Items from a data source

* Start *

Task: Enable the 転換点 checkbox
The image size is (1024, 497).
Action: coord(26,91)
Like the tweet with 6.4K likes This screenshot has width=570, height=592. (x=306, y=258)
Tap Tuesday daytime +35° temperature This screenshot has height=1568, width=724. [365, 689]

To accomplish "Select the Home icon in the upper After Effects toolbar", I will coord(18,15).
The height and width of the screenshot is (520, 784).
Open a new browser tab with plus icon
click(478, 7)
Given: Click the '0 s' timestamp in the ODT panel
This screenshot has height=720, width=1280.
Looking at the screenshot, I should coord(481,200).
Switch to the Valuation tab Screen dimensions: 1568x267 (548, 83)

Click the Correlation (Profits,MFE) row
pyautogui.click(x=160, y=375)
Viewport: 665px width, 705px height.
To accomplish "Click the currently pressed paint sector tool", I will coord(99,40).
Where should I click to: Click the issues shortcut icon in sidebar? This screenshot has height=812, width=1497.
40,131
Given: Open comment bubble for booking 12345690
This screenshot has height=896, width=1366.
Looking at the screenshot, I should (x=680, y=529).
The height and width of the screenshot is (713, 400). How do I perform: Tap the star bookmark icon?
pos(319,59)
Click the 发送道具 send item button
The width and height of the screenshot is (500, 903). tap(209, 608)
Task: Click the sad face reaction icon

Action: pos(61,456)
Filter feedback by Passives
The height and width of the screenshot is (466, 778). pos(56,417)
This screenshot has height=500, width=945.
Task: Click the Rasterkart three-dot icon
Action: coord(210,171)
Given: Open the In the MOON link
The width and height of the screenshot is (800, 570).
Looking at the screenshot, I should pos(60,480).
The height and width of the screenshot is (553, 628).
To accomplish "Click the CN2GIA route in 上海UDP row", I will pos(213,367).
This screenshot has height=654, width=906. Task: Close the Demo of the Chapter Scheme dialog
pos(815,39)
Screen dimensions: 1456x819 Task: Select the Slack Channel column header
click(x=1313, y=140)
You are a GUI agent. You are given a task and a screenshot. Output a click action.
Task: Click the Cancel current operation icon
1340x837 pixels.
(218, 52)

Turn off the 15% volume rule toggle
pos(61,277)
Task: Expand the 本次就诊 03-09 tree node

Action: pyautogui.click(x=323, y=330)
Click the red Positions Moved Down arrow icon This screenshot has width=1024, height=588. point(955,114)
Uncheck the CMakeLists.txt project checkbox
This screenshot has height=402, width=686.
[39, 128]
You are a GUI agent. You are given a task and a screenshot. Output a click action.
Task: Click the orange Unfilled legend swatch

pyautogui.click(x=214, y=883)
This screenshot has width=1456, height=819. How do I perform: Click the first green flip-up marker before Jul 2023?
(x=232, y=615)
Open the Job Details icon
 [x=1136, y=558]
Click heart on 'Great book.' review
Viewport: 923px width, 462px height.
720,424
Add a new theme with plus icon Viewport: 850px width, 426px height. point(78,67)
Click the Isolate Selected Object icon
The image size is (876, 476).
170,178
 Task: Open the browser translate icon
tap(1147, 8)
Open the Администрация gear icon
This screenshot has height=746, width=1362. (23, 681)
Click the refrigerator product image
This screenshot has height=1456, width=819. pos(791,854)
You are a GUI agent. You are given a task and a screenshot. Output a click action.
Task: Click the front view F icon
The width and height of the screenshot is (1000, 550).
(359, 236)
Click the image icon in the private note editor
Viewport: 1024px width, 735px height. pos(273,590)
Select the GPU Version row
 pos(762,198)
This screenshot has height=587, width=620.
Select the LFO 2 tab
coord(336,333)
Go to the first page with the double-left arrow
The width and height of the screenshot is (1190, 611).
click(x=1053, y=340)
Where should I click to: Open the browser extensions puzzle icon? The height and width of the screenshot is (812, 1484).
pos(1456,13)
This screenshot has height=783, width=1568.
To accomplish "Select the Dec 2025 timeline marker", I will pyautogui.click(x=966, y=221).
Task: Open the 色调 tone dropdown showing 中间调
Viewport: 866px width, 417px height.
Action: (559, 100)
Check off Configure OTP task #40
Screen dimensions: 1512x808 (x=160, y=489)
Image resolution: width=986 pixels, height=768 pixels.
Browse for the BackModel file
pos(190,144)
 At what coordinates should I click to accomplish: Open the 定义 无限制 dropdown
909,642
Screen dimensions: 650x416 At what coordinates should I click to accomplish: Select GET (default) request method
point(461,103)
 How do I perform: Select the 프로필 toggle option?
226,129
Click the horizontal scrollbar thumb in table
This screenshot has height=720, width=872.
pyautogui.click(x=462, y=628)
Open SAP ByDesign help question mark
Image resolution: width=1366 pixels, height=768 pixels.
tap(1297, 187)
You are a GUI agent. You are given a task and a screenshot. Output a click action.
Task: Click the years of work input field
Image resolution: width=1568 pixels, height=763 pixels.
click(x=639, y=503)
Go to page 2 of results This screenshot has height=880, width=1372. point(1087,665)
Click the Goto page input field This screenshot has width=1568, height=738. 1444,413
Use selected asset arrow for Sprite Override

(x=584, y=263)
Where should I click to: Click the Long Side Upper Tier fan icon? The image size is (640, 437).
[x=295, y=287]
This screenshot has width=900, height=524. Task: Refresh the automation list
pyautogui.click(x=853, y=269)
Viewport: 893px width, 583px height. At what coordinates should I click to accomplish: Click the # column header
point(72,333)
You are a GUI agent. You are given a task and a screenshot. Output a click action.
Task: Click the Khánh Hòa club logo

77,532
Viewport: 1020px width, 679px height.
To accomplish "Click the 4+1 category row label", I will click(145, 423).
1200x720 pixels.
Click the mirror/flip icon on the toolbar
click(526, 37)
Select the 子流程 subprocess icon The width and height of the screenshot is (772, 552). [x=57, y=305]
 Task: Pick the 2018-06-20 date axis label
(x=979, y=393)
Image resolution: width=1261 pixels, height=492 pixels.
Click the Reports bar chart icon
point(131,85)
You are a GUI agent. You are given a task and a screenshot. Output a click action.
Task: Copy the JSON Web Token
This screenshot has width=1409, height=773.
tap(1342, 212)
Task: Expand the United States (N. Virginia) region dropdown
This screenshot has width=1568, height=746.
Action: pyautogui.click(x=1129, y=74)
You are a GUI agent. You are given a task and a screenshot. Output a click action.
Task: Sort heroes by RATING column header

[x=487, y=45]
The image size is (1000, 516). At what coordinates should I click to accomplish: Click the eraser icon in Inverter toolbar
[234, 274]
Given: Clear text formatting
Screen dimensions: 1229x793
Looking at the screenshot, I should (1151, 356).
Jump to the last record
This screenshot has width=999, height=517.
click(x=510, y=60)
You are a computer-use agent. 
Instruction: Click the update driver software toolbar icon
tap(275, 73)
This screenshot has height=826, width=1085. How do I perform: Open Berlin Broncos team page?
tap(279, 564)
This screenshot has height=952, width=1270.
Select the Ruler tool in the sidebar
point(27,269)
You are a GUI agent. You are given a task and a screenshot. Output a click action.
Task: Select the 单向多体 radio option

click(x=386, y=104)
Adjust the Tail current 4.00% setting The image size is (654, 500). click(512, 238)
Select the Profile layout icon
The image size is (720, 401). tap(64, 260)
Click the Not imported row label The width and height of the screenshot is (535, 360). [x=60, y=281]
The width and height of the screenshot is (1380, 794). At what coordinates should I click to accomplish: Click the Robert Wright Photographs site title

* End *

Tally the lines in the entries above that contain the word "plus". Reply with the number alone.

• **Result of the task**
2